The cookbook that brought Chinese cuisine to American kitchens

What are you cooking for dinner tonight? If the answer is stir-fry or steamed stickers, you can thank Chao Yang Buwei and her husband, Chao Yuen Ren, who coined these names for Chinese-American dishes. Charles W. Hayford explains how the 1945 Chaos Cookbook, How to cook and eat in Chinese, introduced Chinese cuisine to white American cooks.

Chinese food had a limited place in American culinary habits long before the Chaos. In the 1890s, writes Hayford, a “chop suey craze” drove white Americans to Chinese restaurants. Restaurants serving white customers in urban Chinatowns have developed a selection of southern Chinese dishes, including sweet and sour pork, chow mien, foo young eggs, and egg rolls. Meanwhile, “American chop suey” was popular enough that the US War Department included it in its 1916 Manual for army cooks.

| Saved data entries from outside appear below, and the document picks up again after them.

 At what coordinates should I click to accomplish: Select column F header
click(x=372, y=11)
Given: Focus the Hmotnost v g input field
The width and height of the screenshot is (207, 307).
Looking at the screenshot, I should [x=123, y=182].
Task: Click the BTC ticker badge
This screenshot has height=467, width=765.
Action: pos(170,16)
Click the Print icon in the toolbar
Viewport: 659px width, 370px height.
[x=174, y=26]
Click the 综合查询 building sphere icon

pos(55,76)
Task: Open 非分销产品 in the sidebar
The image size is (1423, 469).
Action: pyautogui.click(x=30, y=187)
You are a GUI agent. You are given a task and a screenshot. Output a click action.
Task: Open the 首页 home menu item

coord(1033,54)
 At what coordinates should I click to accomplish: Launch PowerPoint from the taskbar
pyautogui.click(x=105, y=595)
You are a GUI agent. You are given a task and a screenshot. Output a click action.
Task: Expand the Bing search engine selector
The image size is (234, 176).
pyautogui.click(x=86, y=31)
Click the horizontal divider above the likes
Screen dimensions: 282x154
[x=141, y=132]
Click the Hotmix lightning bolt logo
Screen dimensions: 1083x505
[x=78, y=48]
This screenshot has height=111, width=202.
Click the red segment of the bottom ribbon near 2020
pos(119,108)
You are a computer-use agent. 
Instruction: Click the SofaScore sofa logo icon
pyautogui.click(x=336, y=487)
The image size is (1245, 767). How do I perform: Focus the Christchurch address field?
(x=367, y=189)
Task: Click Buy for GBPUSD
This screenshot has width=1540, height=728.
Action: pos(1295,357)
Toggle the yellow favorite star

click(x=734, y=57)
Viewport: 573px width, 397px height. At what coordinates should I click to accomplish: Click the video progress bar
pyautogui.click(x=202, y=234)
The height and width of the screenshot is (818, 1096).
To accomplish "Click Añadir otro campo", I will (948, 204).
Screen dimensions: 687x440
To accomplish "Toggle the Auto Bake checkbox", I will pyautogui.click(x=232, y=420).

Chao Yang Buwei’s book was originally published in 1945 by the John Day Company.

But even the small selection of dishes prepared for the American palate hasn’t been incorporated into many white family kitchens for decades. After World War I, American housewives spread to new urban territory learning to cook Italian dishes (often with tone down on the robust flavors). But even the internationally-themed American cookbooks barely touched East Asian cuisine. In his popular book of 1935, Recipes from all nations, Countess Morcelle Morphy has explicitly stated that the cuisines of India, China and Japan are “too far apart to be fully comprehensible” for American cooks.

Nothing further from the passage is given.